Alasdair is the perfect opposite of Jean: the dour Scot at his most attractive, the sturdy and dependable companion. He, too, is “allergic” to ghosts, as is Dakota Krum, young daughter of the guests from Maryland.
The lively and curious Dakota stumbles upon the hidden grave of someone “known only to God." Jean and Alasdair speculate that the deceased was a key player in an old murder who returned to be reunited with the ghost of The Green Lady. Jean ponders the possibility: “Maybe death was a dream. Maybe life was. Maybe it all flowed on together, no now, no then. That would explain synchronicity, ESP, and ghosts in one fell swoop.”
Fergie shows Jean and Alasdair an ossuary he had meant to sell to the Australian. He believes it held relics of Jesus Christ. When he launches into a tale of fairies, Crusaders and alien astronauts, a despairing Alasdair fears his old friend has gone mad.
Jean demurs. “The true believers, they get me at ‘what if.’ … People used to see angels. Now they see UFOs. Seeing is believing, and believing is seeing. Never underestimate the will to believe or the will to exploit belief.”
The cops work the murder the traditional way: interviewing and re-interviewing witnesses and suspects, and picking up on local gossip. The investigation continues even while the New Year is chimed in at the castle. The doorbell rings, ushering in another complication.

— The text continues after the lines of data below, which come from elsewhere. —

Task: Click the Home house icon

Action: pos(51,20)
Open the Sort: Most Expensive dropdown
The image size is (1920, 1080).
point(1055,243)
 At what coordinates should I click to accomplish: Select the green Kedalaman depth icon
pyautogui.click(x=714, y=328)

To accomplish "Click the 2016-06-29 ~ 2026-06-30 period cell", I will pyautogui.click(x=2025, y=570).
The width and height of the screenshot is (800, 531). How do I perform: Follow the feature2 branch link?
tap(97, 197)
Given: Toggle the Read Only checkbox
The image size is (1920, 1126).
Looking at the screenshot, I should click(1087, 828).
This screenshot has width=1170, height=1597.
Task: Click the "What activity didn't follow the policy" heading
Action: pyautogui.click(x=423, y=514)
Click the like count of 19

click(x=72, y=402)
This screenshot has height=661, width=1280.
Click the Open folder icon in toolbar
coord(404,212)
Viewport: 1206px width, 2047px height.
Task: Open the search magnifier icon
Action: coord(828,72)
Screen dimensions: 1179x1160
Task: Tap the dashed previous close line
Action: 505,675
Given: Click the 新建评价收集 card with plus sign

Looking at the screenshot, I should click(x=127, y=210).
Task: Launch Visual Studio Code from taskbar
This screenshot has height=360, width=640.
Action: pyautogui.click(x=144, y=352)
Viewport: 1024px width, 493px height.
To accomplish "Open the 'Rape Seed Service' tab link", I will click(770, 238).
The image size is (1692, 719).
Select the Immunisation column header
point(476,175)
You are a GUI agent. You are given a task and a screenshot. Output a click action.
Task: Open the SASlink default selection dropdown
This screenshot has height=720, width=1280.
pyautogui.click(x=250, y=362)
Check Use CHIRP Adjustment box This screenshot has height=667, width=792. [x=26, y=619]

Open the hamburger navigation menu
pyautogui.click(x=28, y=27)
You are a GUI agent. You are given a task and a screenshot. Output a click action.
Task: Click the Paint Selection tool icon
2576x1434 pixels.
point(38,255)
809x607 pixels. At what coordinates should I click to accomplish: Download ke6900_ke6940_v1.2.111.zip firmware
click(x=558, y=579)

The story picks up steam, and the author wraps up all story threads in a nail-biting denouement and a thoroughly satisfactory ending.
A word about ghosts:
I did some Googling and turned up a quote attributed to Albert Einstein: “Energy cannot be created or destroyed; it can only change from one form to another.” That led me to The Law of Conservation of Energy (aka the First Law of Thermodynamics) and theories going back to ancient Greek philosophy.
That led to the theory espoused by the Persian scholar Nasir al-Din-al Tusl in the 13th century: "A body of matter cannot disappear completely. It only changes its form, condition, composition, color and other properties and turns into a different complex or elementary matter." I ended up with Albert Einstein's theory of mass-energy equivalence stating that nothing is either created or destroyed; it merely changes from matter to energy and vice versa.
Those theories and experiments are still argued about today. Fortunately, I am neither a physicist nor a philosopher. Just thinking about it gives me a headache. But I do love ghost stories.